- First baseman
- Born: May 14, 1917 East St. Louis, Illinois, U.S.
- Died: July 4, 1998 (aged 81) Ferguson, Missouri, U.S.
- Batted: RightThrew: Right

Negro league baseball debut
- 1944, for the Kansas City Monarchs

Last appearance
- 1947, for the Birmingham Black Barons

Teams
- Minor Leagues/Independent Kansas City Stars (1948); Cairo Dodgers (1950); Trois-Rivieres Royals (1951); Negro Major Leagues Kansas City Monarchs (1944–1947, 1949-1950); Birmingham Black Barons (1946–1947);

= Lee Moody =

American baseball player

Leicester Moody (May 14, 1917 – July 4, 1998) was an American Negro league first baseman in the 1940s.

== Playing career ==
=== Kansas City Monarchs ===

==== 1944 ====
Lee Moody first broke into the Negro Leagues in 1944 with the Kansas City Monarchs as an outfielder, hitting .267 in 106 league at bats.

==== 1945 ====
When the Monarchs' regular first baseman Buck O'Neil left the team to serve in the United States Navy during World War II, Moody was quickly moved to first base. Moody appeared in 42 league games at his new position, hitting .331 with a .411 slugging percentage. Hitting aside, he attracted attention for his strong defensive play in the infield, teaming up with rookie Jackie Robinson.

==== 1946 ====
Moody began the season in Kansas City, primarily as a backup middle infielder before moving to the Birmingham Black Barons.

==== 1947 ====
The Monarchs brought Moody back again to battle with Chico Renfroe for the starting shortstop job. He made only three appearances in a Monarchs uniform before moving to Birmingham again.

==== 1948-1950 ====
Moody returned to the Monarchs in 1948, joining them on a barnstorming tours but not appearing in any recorded league games. In addition to barnstorming with the Monarchs, he was a member of the Kansas City Stars, a farm club of the Monarchs managed by Cool Papa Bell.

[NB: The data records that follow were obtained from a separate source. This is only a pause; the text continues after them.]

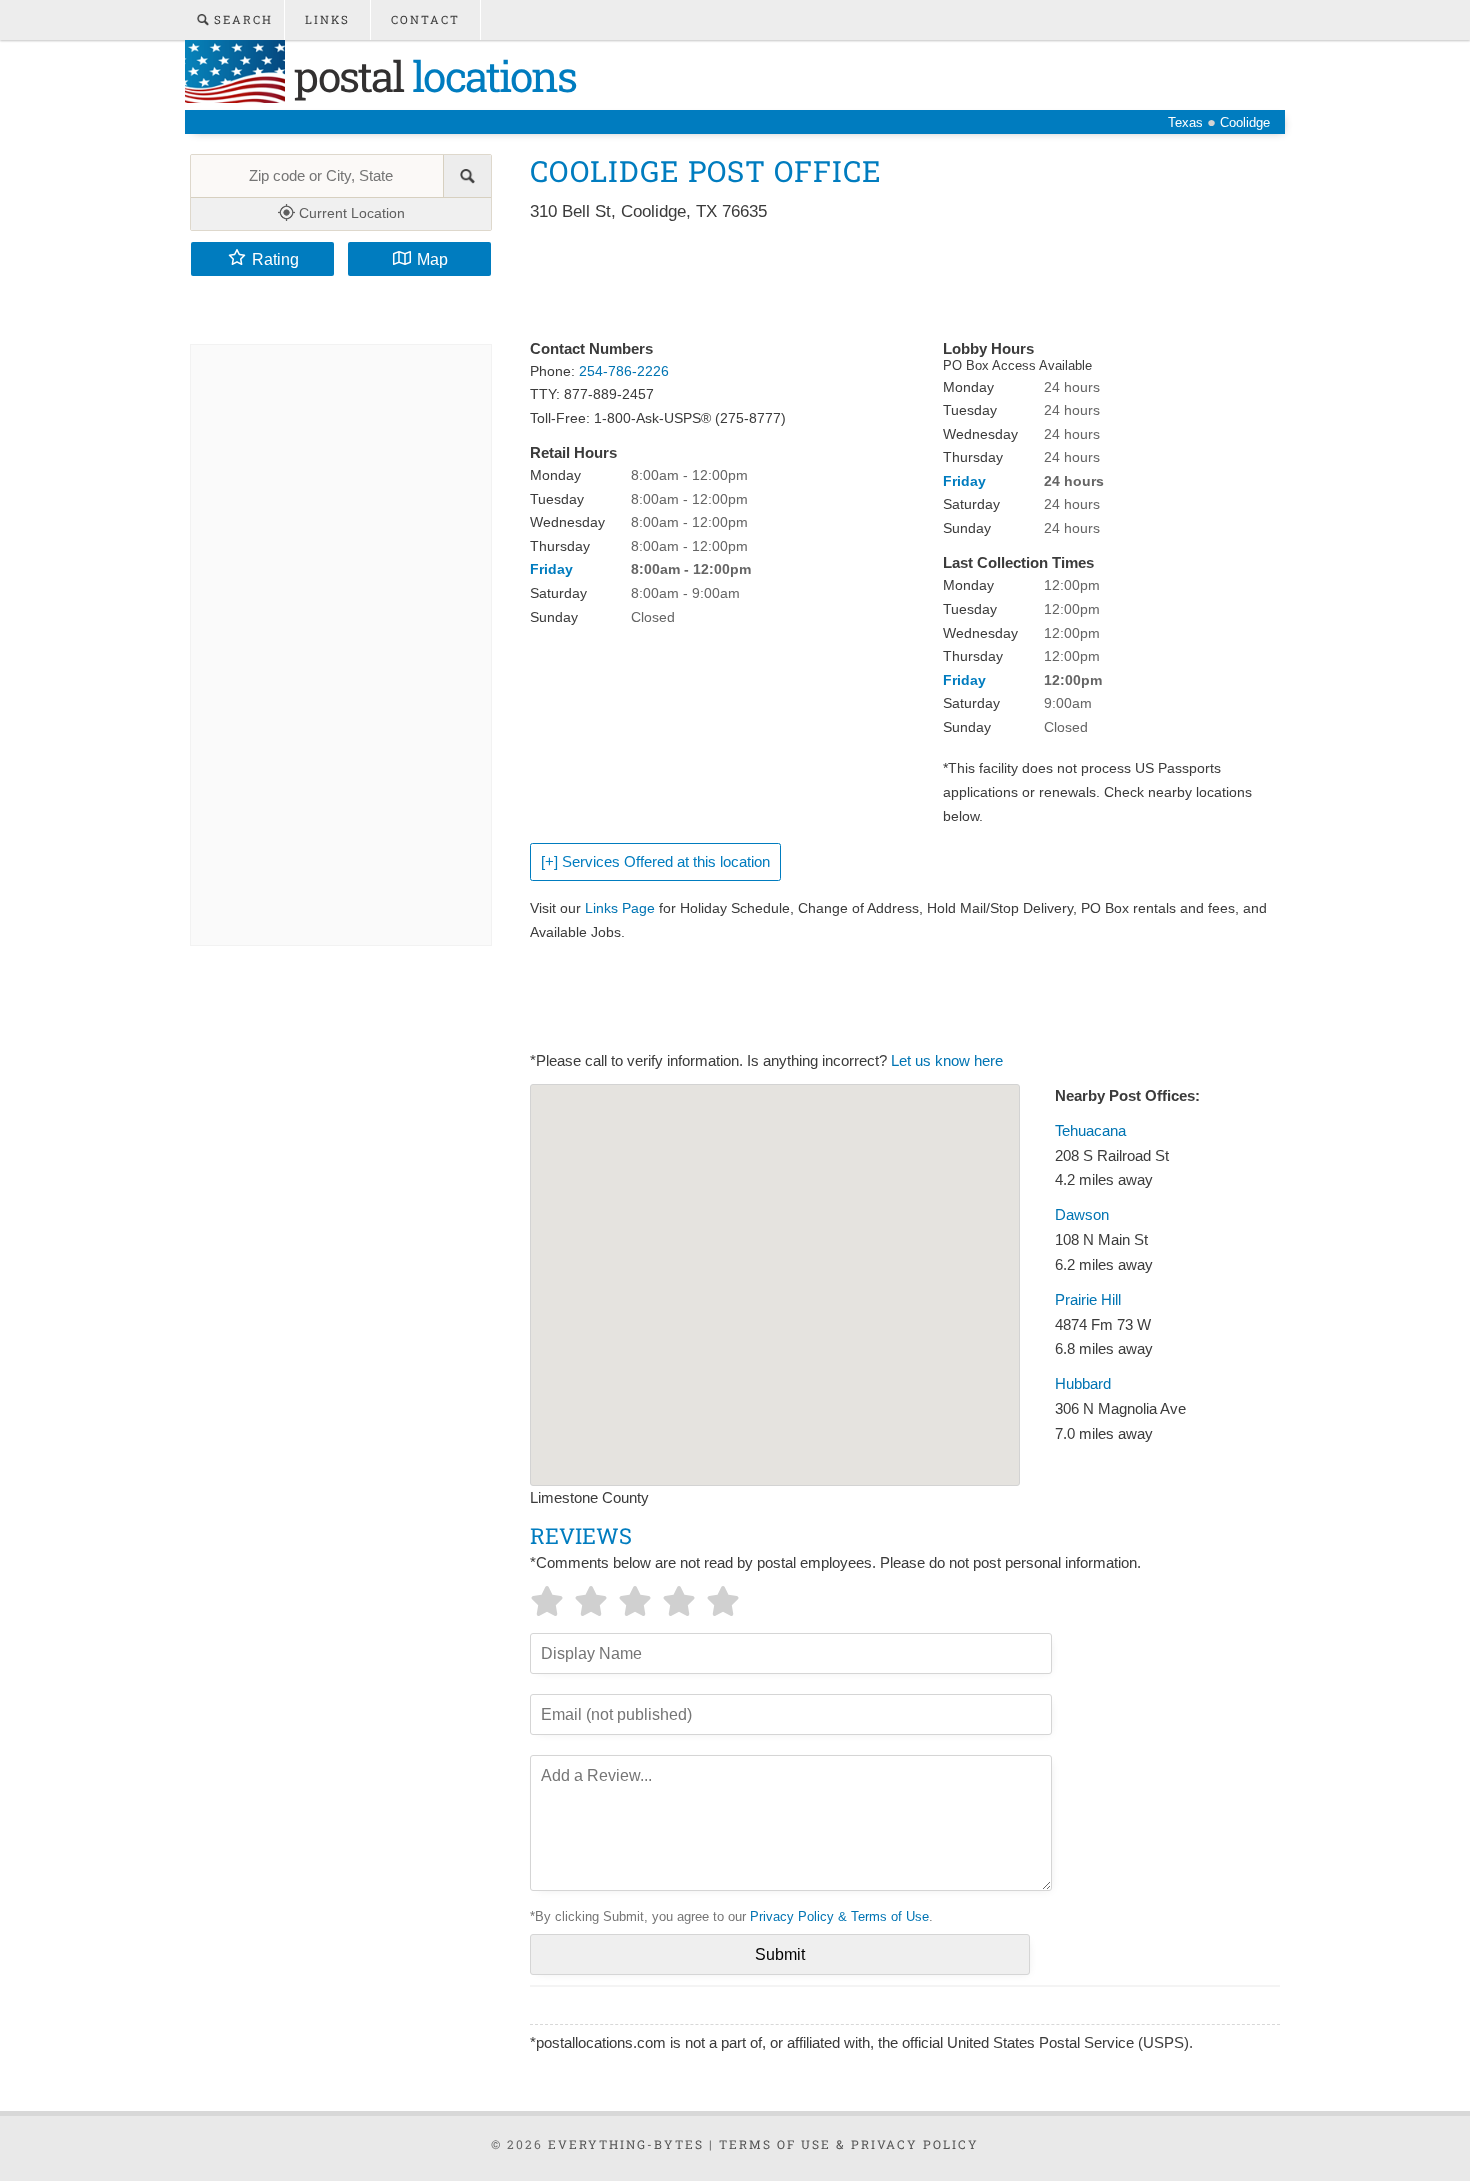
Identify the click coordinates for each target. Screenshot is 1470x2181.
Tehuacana (1090, 1131)
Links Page (620, 908)
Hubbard (1083, 1384)
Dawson (1082, 1215)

=== Birmingham Black Barons ===

==== 1946 ====
Moody was acquired by the Black Barons midway through the 1946 season for additional depth in left field. He hit just .182 with Birmingham, though combined with his time on the Monarchs earlier in the season Moody is credited with a total .375 batting average in recorded league play.

==== 1947 ====
Following another brief trial with the Monarchs in early 1947, Moody joined the Black Barons for a second stint. In his last recorded season at the top level of the Negro Leagues, Moody hit .224 as the club's starting first baseman.

=== California Winter League ===
In 1946 Moody participated in the integrated California Winter League as a member of Chet Brewer's Kansas City Royals.

=== Minor Leagues ===

==== Cairo Dodgers ====
In 1950, Moody played for the Class D Cairo Dodgers of the Kentucky-Illinois-Tennessee League, hitting .279 in 38 games.

==== Trois-Rivieres Royals ====
Now 34 years old, Moody moved up to Class C in 1951, hitting .242 in 60 games with the Trois-Rivieres Royals. Moody retired from baseball following the 1951 campaign.

== Death and legacy ==
Lee Moody died in Ferguson, Missouri in 1998 at age 81. He was inducted into the St. Louis Amateur Baseball Hall of Fame in 1993.